Guitarist Guy Buttery was full of praise for the Fringe’s behind-the-scenes crew: “I have had the honour of performing at many first-time festivals over the years, some of which have been fantastic and others which needed a bit of work. I’ve never been to an inaugural event of any kind that is so well organised, with great venues and even better technicians, as I have at the Cape Town Fringe. The City of Cape Town is lucky to have all these world-class shows come to its doorstep (from all over the country and not just Cape Town) and, personally, I hope it’s here to stay for good.”
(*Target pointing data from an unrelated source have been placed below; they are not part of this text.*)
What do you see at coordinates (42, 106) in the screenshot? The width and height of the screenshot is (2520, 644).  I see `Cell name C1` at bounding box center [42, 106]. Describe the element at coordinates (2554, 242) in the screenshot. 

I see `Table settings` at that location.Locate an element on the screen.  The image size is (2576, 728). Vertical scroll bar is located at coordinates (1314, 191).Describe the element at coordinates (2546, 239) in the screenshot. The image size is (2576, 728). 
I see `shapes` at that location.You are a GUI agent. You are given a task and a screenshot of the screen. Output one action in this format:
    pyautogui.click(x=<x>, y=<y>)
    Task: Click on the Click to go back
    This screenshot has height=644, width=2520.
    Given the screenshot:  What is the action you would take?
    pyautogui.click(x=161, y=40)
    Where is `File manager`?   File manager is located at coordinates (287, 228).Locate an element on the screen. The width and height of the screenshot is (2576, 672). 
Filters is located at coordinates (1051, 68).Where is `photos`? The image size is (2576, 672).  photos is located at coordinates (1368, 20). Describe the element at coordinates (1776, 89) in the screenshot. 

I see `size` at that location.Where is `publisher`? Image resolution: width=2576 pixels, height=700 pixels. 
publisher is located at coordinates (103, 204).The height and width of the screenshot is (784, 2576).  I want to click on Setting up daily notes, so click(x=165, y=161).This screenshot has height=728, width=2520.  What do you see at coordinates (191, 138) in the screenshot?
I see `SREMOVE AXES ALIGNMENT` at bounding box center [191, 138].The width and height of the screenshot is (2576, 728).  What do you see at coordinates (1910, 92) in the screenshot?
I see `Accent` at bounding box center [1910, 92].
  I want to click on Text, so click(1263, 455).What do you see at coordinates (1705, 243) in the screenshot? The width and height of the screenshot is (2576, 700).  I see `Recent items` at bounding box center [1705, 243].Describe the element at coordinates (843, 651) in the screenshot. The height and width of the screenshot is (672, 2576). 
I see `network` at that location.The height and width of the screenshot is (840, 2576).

The broader reach and influence of the Fringe would be better understood once Rhodes University’s Economics Department crunched the data from the economic impact study they conducted at the Fringe.
A key focus of the festival was the exposure of young people to the world of arts, helping them develop their own voices. Around 1 000 learners from schools in Grassy Park, Mitchells Plain and Khayelitsha were invited to attend free shows and workshops at City Hall.
“You have completely changed 180 learners and 20 educators’ experience of performance – and expectations of achievement. And that is no small thing,” wrote Kapil Misra, the principal at Battswood arts centre in Grassy Park, and drama teachers Sheldon Cross and Penny Youngleson, in a joint letter of thanks to the organisers.
This, Lankester said, was a key part of what the Cape Town Fringe was trying to achieve: “Their experience was something that money just can’t buy.”